O prefeito de Itabira e presidente da AMIG Brasil, Marco Antônio Lage, foi nomeado nesta quarta-feira (16), em Brasília, para integrar o Conselho Nacional para Industrialização de Minerais Críticos e Estratégicos (CIMCE), órgão vinculado à Presidência da República.
A nomeação ocorre no mesmo dia em que o presidente Luiz Inácio Lula da Silva sancionou a Política Nacional de Minerais Críticos, Estratégicos e Terras Raras, estabelecendo novas diretrizes para o setor mineral brasileiro.
A AMIG Brasil terá assento entre os 15 membros do Conselho, sendo representada por seu presidente, Marco Antônio Lage, e pela vice-presidente, Josemira Gadelha (suplente). A participação garante aos municípios mineradores presença institucional na construção das políticas relacionadas aos minerais críticos, estratégicos e terras raras.
“Para Itabira, que é o berço da mineração no Brasil, essa participação tem um significado ainda maior. Estamos levando para uma agenda nacional a experiência de um território que conhece, há décadas, os desafios, os impactos e também as oportunidades que a mineração pode gerar.”
O novo Conselho terá papel na formulação das políticas industriais relacionadas aos minerais críticos e estratégicos, incluindo a definição de projetos prioritários e a análise de operações consideradas estratégicas para o setor.
Para Marco Antônio Lage, a nova política abre espaço para uma transformação na forma como o Brasil aproveita sua riqueza mineral.

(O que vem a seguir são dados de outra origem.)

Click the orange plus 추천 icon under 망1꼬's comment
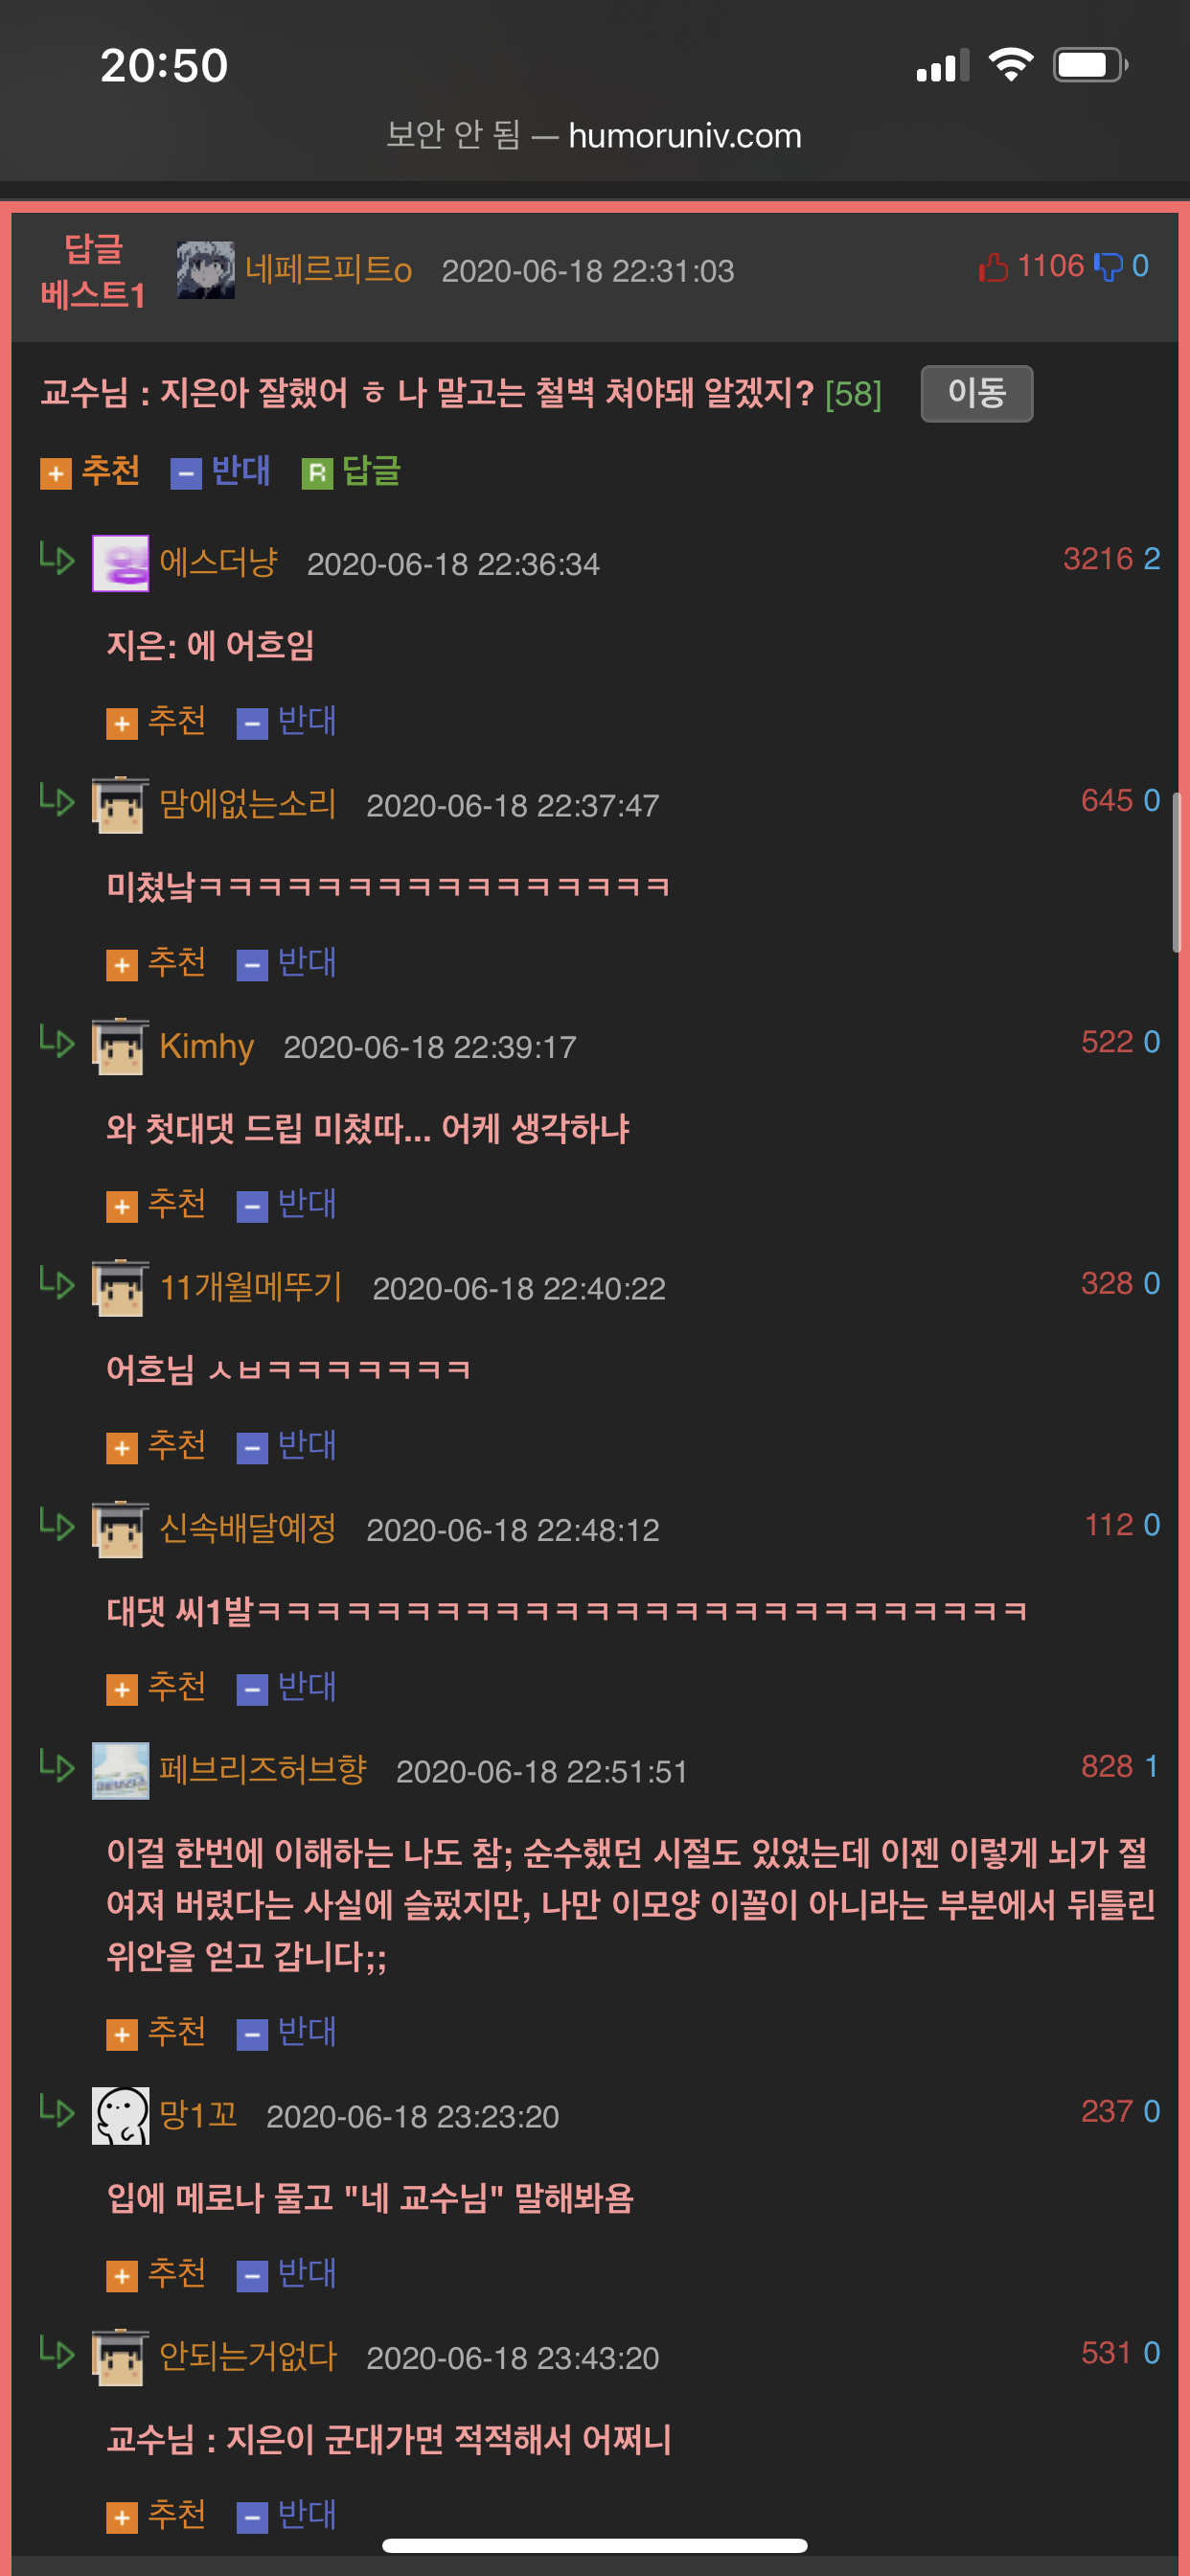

“Precisamos superar o modelo de mera exploração de commodities e transformar nossa potência geológica em conhecimento, tecnologia, empregos qualificados e desenvolvimento. Itabira pode contribuir muito para essa construção porque carrega uma experiência histórica que precisa ser considerada nesse novo ciclo mineral.”
A política busca estimular o beneficiamento, a transformação e a industrialização de minerais considerados estratégicos, ampliando a agregação de valor dentro do país.
“O que estamos construindo agora é a oportunidade de fazer com que a riqueza mineral deixe um legado maior para os territórios. Para Itabira, isso significa pensar o futuro para além da mineração tradicional e transformar nossa história em conhecimento, inovação e novas oportunidades.”
A primeira reunião do Conselho deverá ocorrer nos próximos dias, dando início à construção dos instrumentos necessários para a implementação da nova política.
“Itabira ajudou a escrever a história da mineração brasileira. Agora, queremos ajudar a escrever o próximo capítulo: uma mineração mais tecnológica, com mais valor agregado e capaz de gerar desenvolvimento para o Brasil e para os territórios mineradores.”